PASSAGE
This ended the interview. I went to the home of my friend that evening, and informed him and his amiable wife of what had been said and done. They thanked me warmly for my efforts in their behalf, and assured me that there was a future before them, and that in the battle of life they were determined to know no such word as "fail." A few weeks later my friend's official connection with the public service was suddenly terminated. He and his family then left Washington for Kansas, I think. About a year thereafter he had occasion to visit Washington on business. I happened to be there at that time. He called to see me and informed me that, instead of regretting what had occurred, he had every reason to be thankful for it, since he had done very much better than he could have done had he remained at Washington. I was, of course, very much gratified to hear this and warmly congratulated him. Since that time, however, I have not seen him nor any member of his family, nor have I heard anything from them except indirectly, although I have made a number of unsuccessful efforts to find them. I am inclined to the opinion that, like thousands of people of the same class, their identity with the colored race has long since ceased and that they have been absorbed by the white race, as I firmly believe will be true of the great mass of colored Americans. It is to prevent any embarrassment growing out of the probability of this condition that has actuated me in not making public the names of the parties in question. No good could come of the disclosure, and much harm might follow. I can, however, most positively assure the public that this is not a fiction,—that it is not a mere picture that is painted from the vividness of my imagination, but that the story as related in all its details is based upon actual occurrences.

Records in a dataset
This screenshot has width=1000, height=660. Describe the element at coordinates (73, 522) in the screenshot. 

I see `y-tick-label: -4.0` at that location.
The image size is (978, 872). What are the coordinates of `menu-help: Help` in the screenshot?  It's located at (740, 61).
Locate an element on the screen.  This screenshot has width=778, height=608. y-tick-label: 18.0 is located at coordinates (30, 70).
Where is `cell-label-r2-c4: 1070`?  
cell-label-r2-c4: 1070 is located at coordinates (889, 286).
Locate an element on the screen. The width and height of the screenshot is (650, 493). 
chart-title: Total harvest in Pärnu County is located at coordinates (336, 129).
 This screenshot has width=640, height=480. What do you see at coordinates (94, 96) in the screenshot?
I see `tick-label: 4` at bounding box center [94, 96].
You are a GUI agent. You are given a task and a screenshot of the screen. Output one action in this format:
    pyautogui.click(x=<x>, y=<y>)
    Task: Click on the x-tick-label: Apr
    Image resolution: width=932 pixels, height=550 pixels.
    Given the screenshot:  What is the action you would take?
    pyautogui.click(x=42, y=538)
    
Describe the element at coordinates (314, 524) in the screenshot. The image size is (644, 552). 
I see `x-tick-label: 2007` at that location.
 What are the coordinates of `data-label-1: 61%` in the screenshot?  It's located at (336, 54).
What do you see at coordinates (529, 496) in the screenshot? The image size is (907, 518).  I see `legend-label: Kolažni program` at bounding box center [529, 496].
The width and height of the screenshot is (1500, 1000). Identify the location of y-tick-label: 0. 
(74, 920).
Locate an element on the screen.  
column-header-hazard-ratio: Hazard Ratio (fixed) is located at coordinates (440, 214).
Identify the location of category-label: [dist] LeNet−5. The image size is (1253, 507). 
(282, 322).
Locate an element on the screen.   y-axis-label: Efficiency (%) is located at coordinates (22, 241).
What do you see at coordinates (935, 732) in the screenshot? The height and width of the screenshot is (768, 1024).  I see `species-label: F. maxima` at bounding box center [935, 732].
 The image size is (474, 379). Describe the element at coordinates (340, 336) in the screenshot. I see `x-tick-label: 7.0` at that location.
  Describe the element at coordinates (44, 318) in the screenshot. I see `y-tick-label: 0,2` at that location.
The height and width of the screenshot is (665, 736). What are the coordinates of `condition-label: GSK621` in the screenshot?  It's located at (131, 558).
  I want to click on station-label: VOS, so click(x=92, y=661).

REQUIREMENT
According to the passage about the friend who left Washington, why are the names of the friend and the friend's family kept private? Rely only on the passage about the friend who left Washington.

SOLUTION
The names are withheld to prevent embarrassment, since the family has probably stopped identifying with the colored race and been absorbed by the white race. The narrator adds that no good could come of disclosing them and much harm might follow.